For the blood flows, most MUMPC tumors were characterized by blood flows at grade 0, while PMBC tumors predominantly fell into grades 1 and 2. For MMBC, blood flows were relatively evenly distributed across grades 0 to 3. However, overall, there was no significant difference in the blood flow profiles among the three groups (P > 0.05).

For all three groups, the majority of cases did not exhibit a malignant halo. No significant difference was observed in the presence of a malignant halo among the three subtypes (P > 0.05). Figure 5 shows an example of malignant halo.

Figure 5 MMBC, 49-year-old female patient. An irregular hypoechoic lesion can be seen in the lower inner quadrant of the left breast. The edges are not smooth, with visible “angular” features and a “malignant halo (note: indistinct border with halo)”. There is no “halo sign”, and the echo behind the mass is attenuated (has posterior shadowing).

Rates of LNM were slightly lower in MUMPC (11.1%) and PMBC (5.3%) than in MMBC (19.1%). Despite this observation, no statistically significant difference was found among the three subtypes (P > 0.05).

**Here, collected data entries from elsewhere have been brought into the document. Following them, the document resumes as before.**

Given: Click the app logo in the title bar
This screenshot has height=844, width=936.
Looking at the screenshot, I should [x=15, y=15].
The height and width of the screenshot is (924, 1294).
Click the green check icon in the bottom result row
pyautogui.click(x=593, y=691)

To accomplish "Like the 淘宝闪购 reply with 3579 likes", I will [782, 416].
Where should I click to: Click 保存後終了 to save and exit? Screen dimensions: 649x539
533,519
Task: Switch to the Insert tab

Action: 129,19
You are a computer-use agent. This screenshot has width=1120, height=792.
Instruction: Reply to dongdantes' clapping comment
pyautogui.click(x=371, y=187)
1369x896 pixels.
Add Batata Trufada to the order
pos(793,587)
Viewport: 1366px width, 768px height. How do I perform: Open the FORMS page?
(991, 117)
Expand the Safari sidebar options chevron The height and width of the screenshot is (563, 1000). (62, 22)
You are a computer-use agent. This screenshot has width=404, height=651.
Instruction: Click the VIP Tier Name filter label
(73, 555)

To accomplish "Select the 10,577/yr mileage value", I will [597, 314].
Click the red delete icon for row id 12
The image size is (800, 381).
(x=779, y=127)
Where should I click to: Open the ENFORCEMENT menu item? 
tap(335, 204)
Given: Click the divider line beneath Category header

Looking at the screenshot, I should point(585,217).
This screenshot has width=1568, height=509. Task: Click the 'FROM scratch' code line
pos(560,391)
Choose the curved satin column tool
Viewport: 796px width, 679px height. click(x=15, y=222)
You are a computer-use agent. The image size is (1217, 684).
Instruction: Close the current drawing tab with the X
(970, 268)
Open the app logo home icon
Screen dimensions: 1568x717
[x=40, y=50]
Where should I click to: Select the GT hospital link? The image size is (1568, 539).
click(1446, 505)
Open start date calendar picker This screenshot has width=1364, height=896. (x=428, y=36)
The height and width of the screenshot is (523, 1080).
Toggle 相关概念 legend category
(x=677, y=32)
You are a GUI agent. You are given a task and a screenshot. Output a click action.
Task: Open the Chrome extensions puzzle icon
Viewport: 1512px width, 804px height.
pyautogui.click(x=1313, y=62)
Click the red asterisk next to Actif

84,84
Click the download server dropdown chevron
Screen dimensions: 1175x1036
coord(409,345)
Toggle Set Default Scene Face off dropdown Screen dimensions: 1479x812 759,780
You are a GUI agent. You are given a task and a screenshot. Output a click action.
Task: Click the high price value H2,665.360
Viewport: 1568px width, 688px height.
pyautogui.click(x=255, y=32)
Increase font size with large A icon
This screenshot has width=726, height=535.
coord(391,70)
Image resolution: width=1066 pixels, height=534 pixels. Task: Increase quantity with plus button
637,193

Small tumors (≤ 2cm) of MUMPC took a large proportion (77.8%, 7/9), which was statistically significantly different from PMBC (26.3%) and MMBC (28.6%) by pairwise comparison (P < 0.05).

As for the variables of age, ER status, PR status, and HER2 status, there were generally no statistically significant differences among these three groups (P > 0.05). The main comparisons among the three groups for these indicators have been summarized in Table 1.

Table 1 Ultrasonic Findings and Features of 49 MBC Subtypes

According to the tumor size, 49 MBCs are stratified to further explore the impacts of tumor sizes on ultrasonic findings. It is thus demonstrated that ultrasonic manifestations of MBCs different in sizes have no obvious differences. For details, please see Table 2.

Table 2 Ultrasonic Findings of 49 MBCS Different in Sizes

Discussion

As rare invasive breast carcinoma of histological morphology, MUMPC takes a proportion of less than 1% in all of the breast carcinoma.14,15 Composed of aggregates of micropapillary pattern, MUMPC is characterized by fan-shaped edges and it floats in a mucus pool.7 In 2002, MUMPC was described by Ng as a micropapillary subtype of PMBC.11 Since then, some researchers report that MUMPC incidence rates in PMBC remain at 12–35%.12,14–16 The reasons why MUMPC has a large range of incidence rates may be selection bias and different diagnosis standards. In this research, the incidence rate of MUMPC was proved to be 32.8% (7/22), which falls into the above range.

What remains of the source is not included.